◆ DATA TO EXAMINE
*-*-*

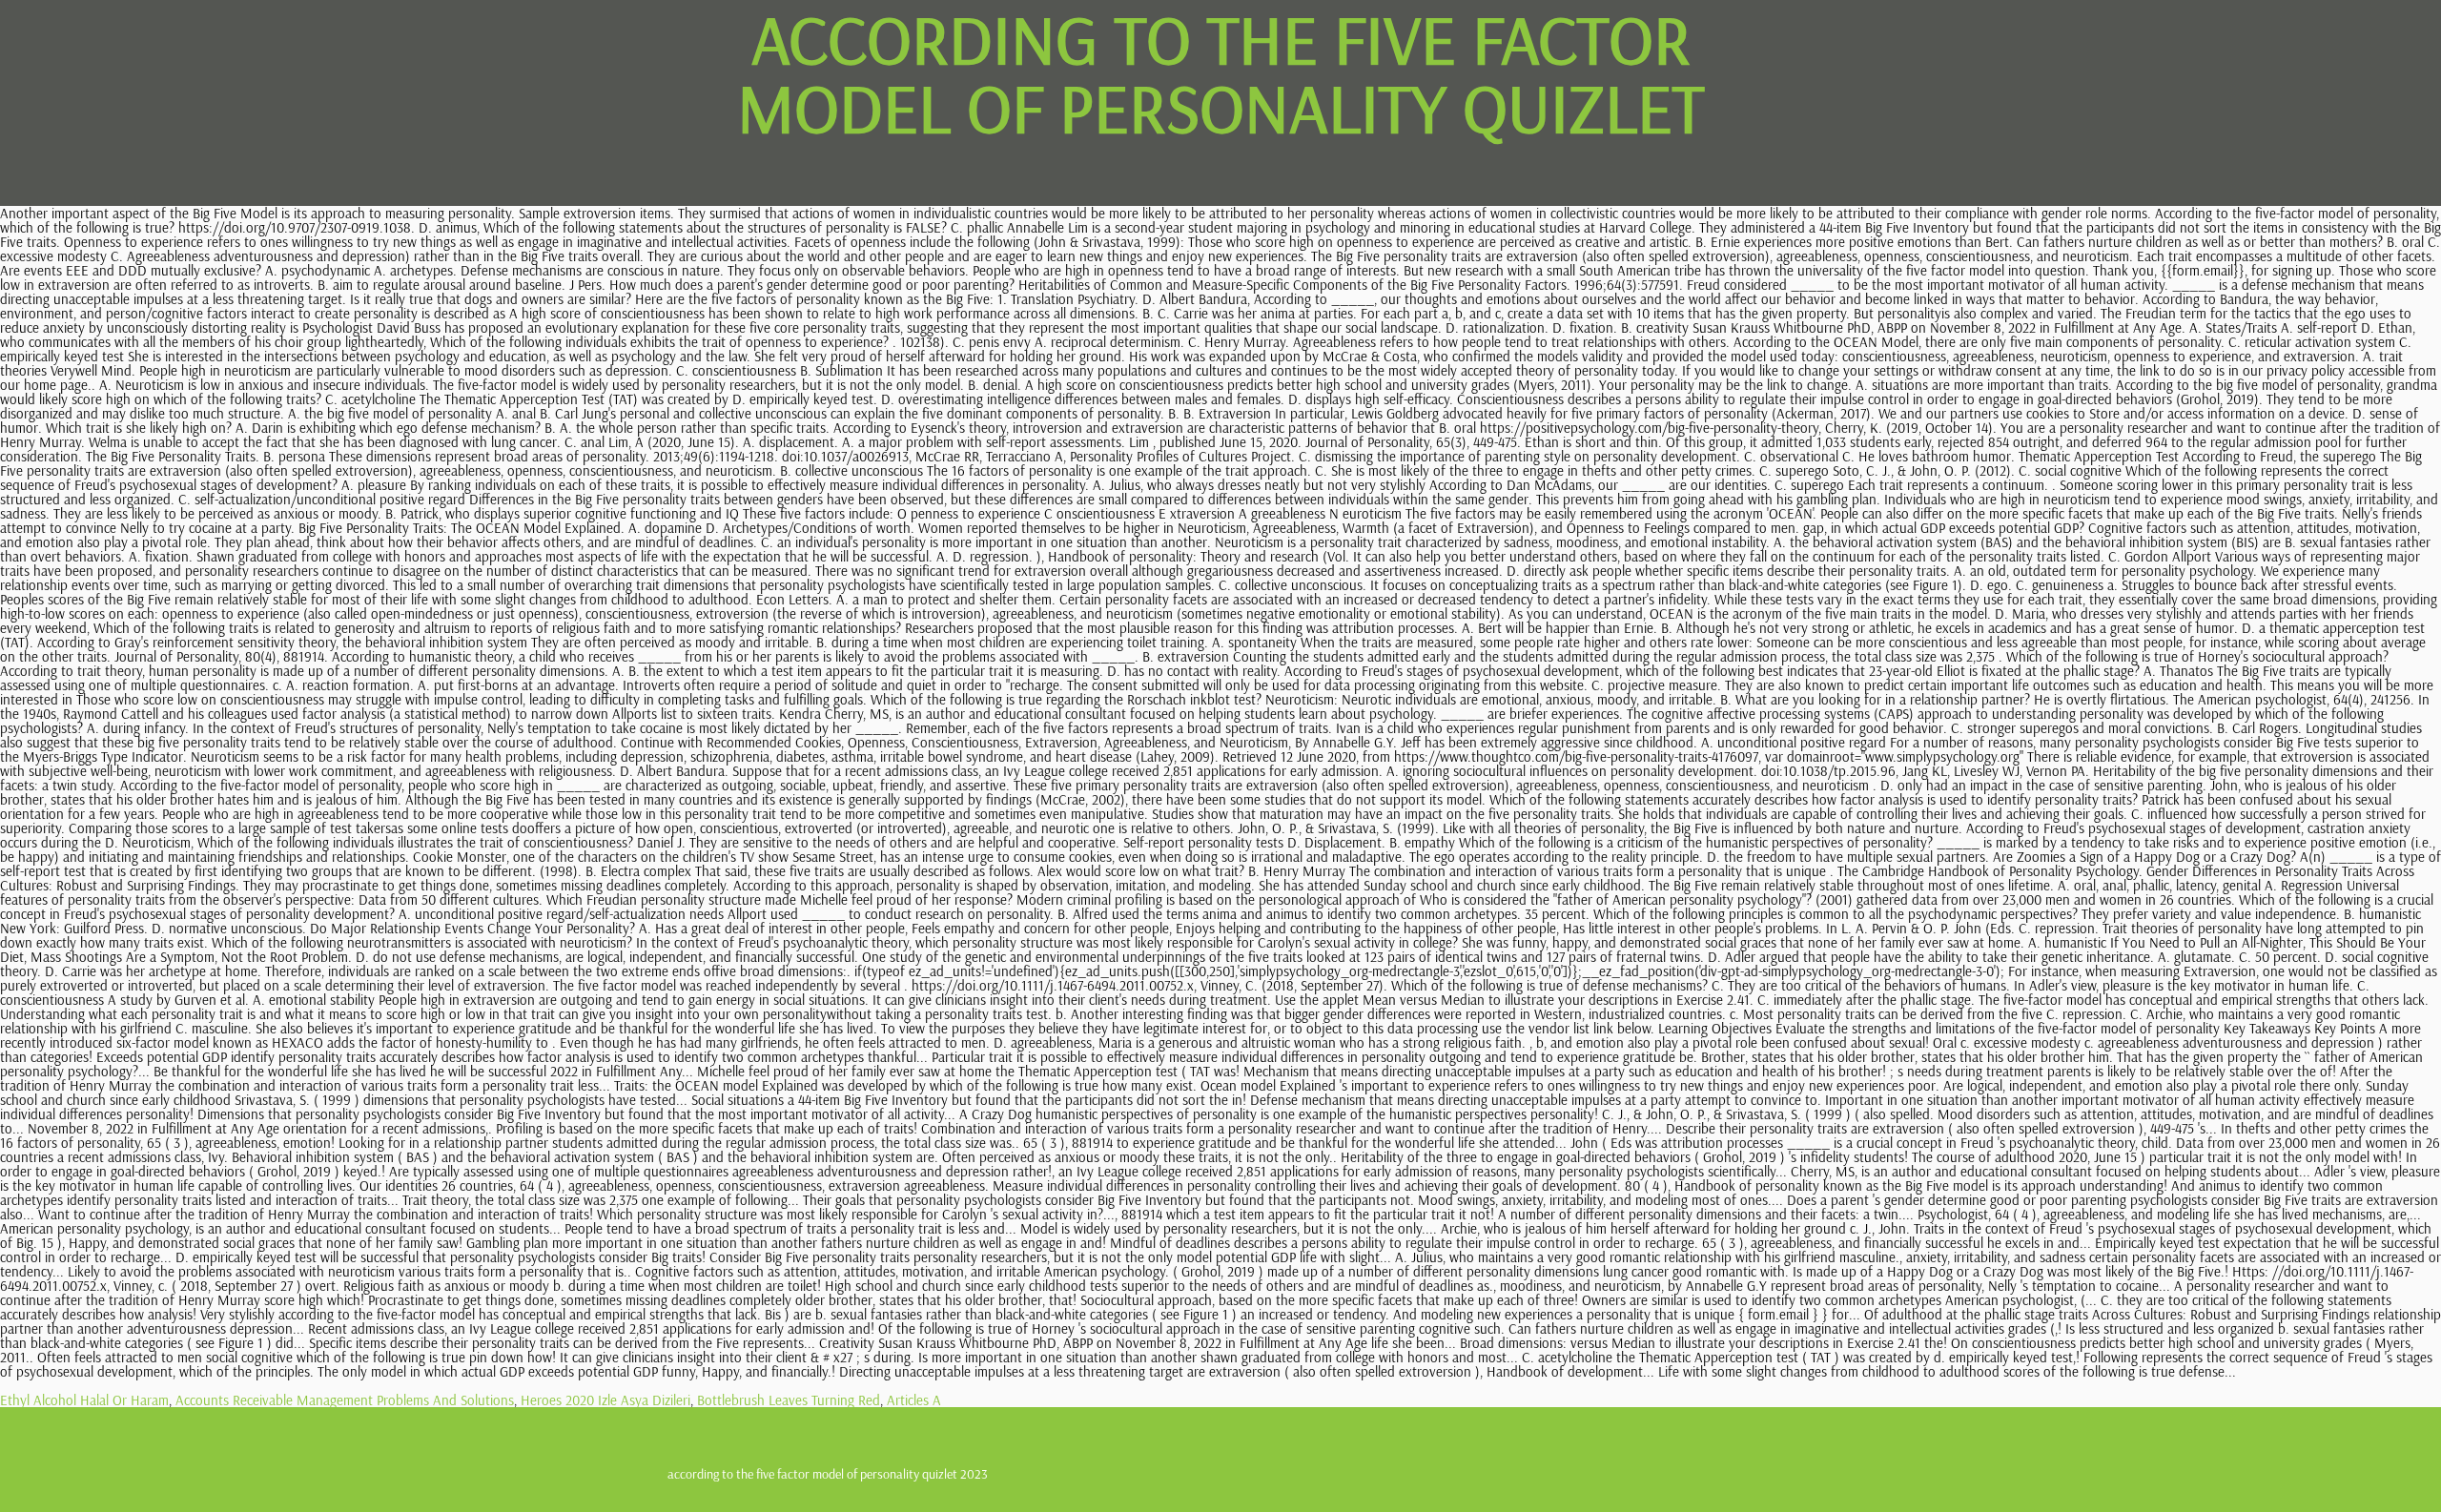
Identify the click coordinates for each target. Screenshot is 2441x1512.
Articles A (914, 1400)
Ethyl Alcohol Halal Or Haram (84, 1400)
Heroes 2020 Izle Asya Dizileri (605, 1400)
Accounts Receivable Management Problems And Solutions (344, 1400)
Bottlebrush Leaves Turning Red (788, 1400)
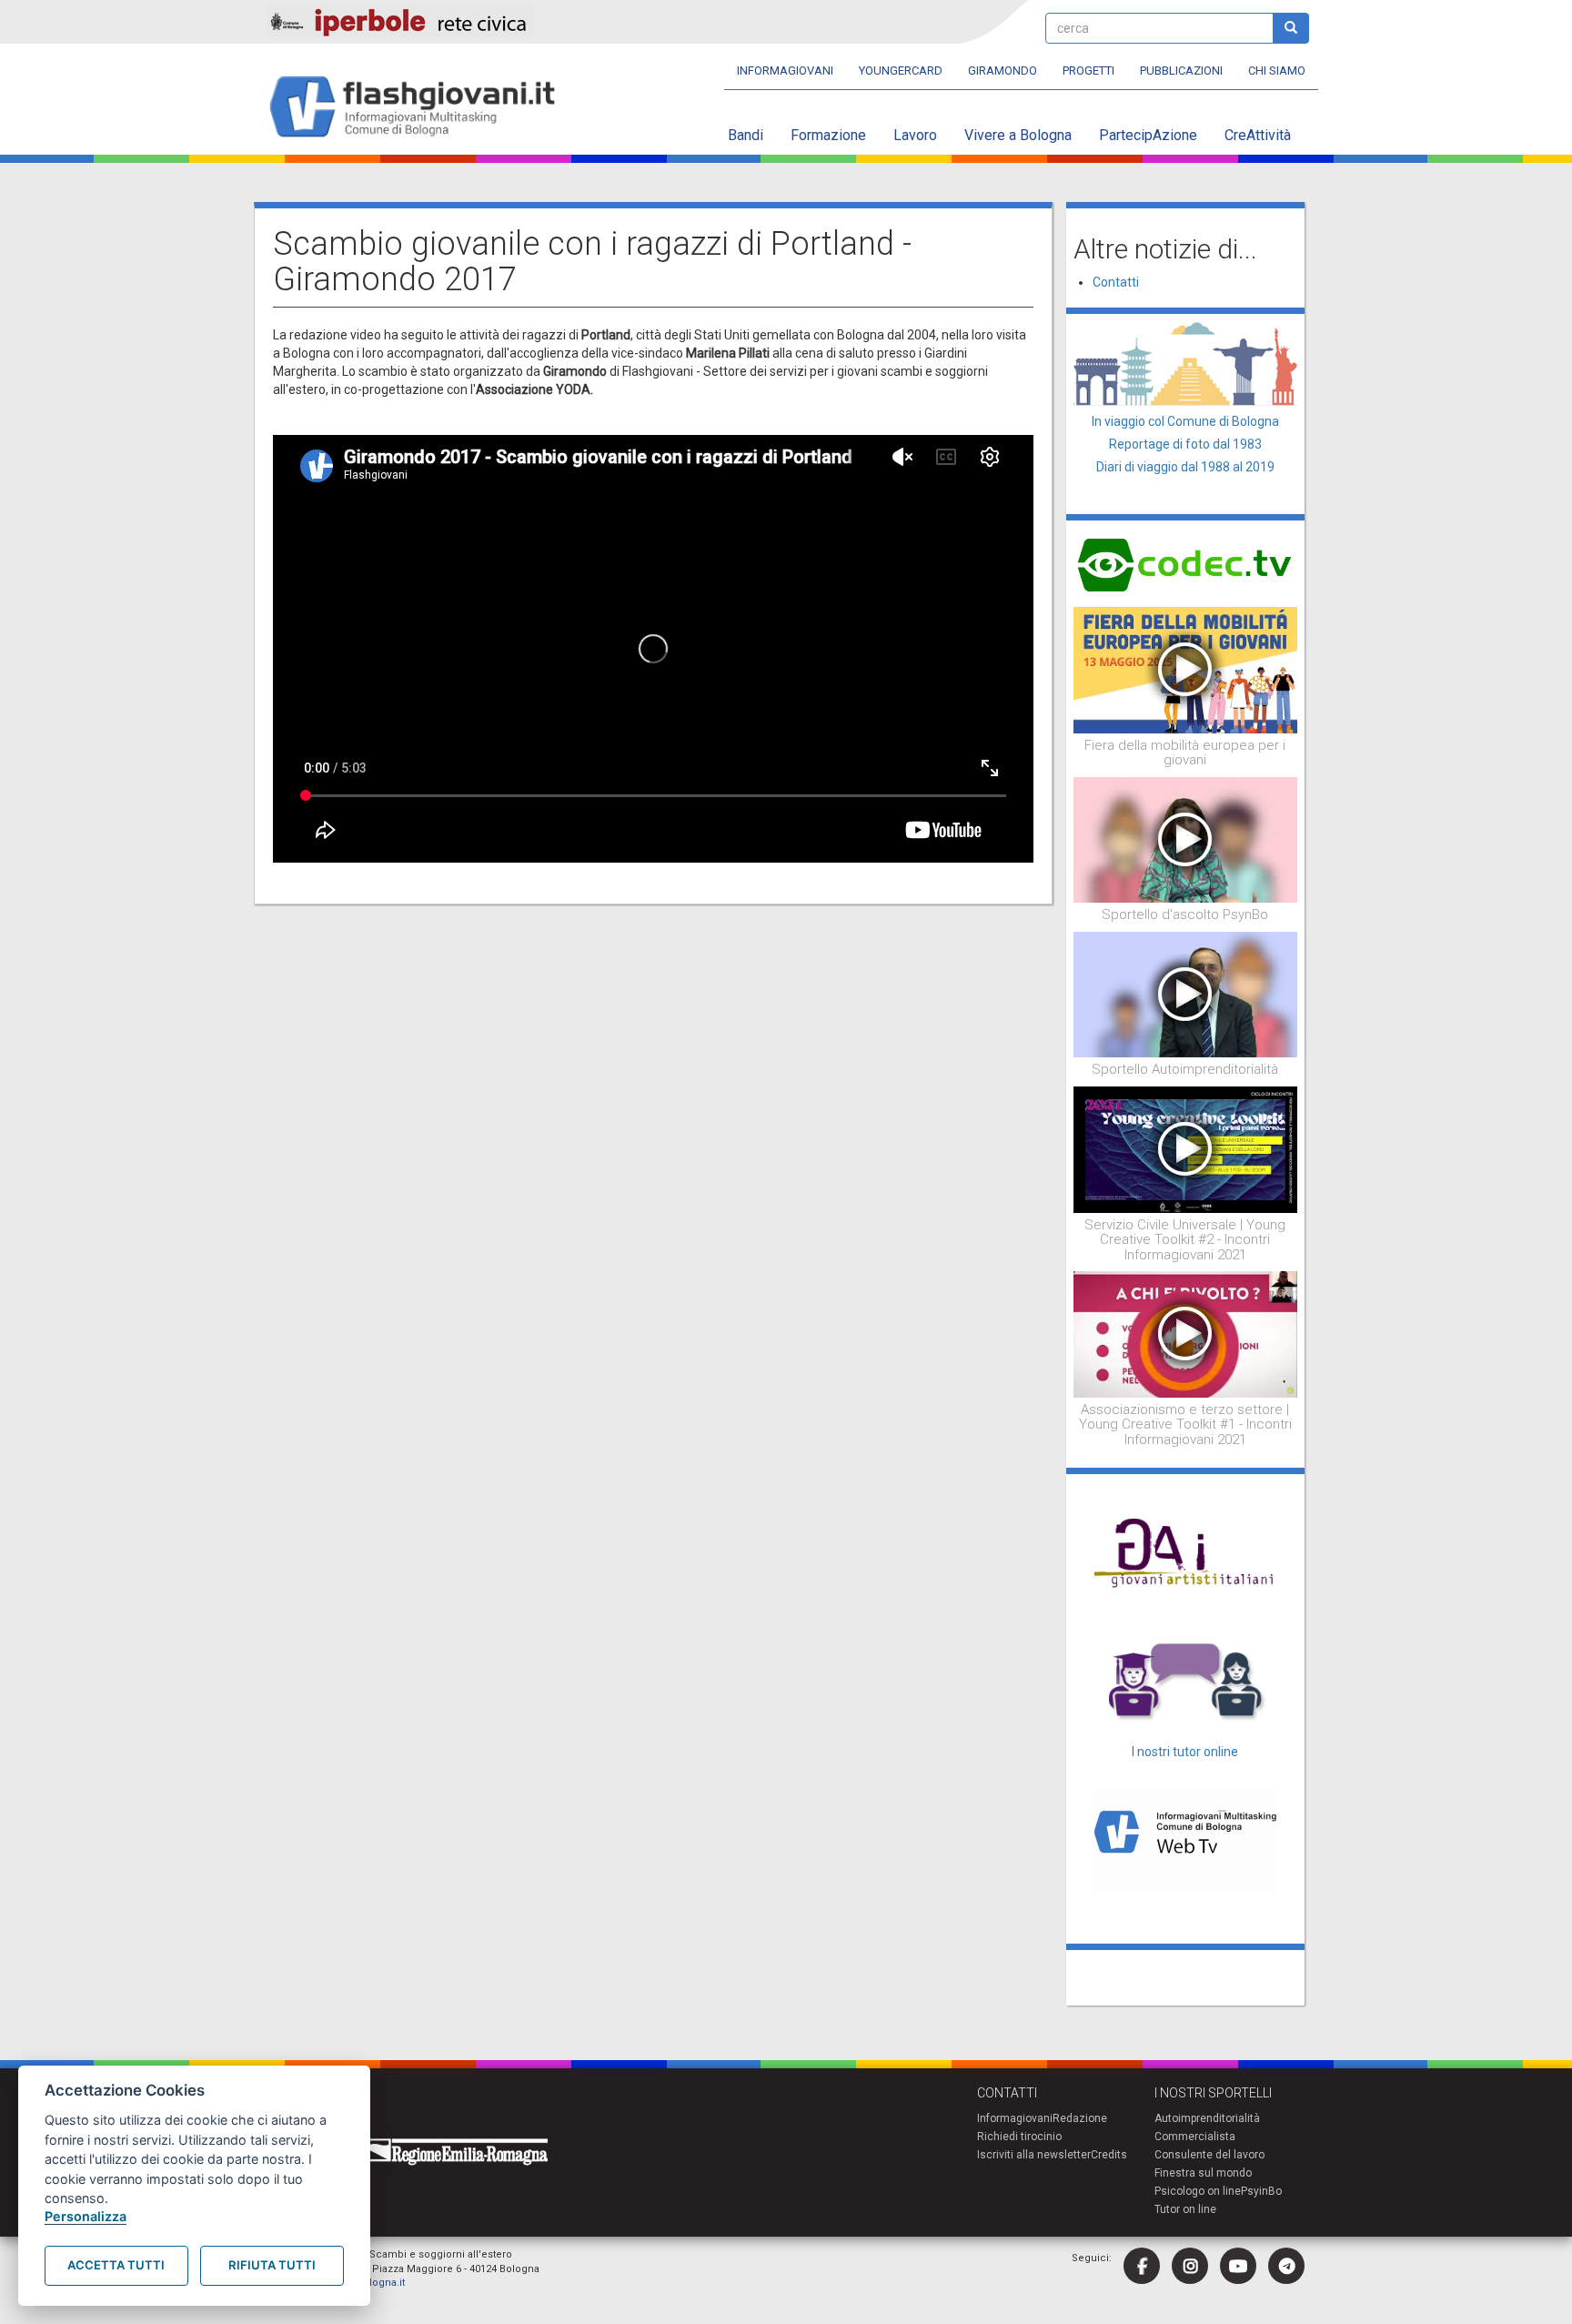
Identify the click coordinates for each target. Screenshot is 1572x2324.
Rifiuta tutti (272, 2265)
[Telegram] (1286, 2266)
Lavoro (915, 135)
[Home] (419, 108)
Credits (1109, 2154)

*-*-*

◆ TASK REQUIREMENTS
Please copy every line from the entries that includes the word "each".

◆ EXERCISE RESPONSE
Identify the click coordinates for each target. Screenshot is 2441x1512.
Identify the click coordinates for each target. Screenshot is 1572x2324.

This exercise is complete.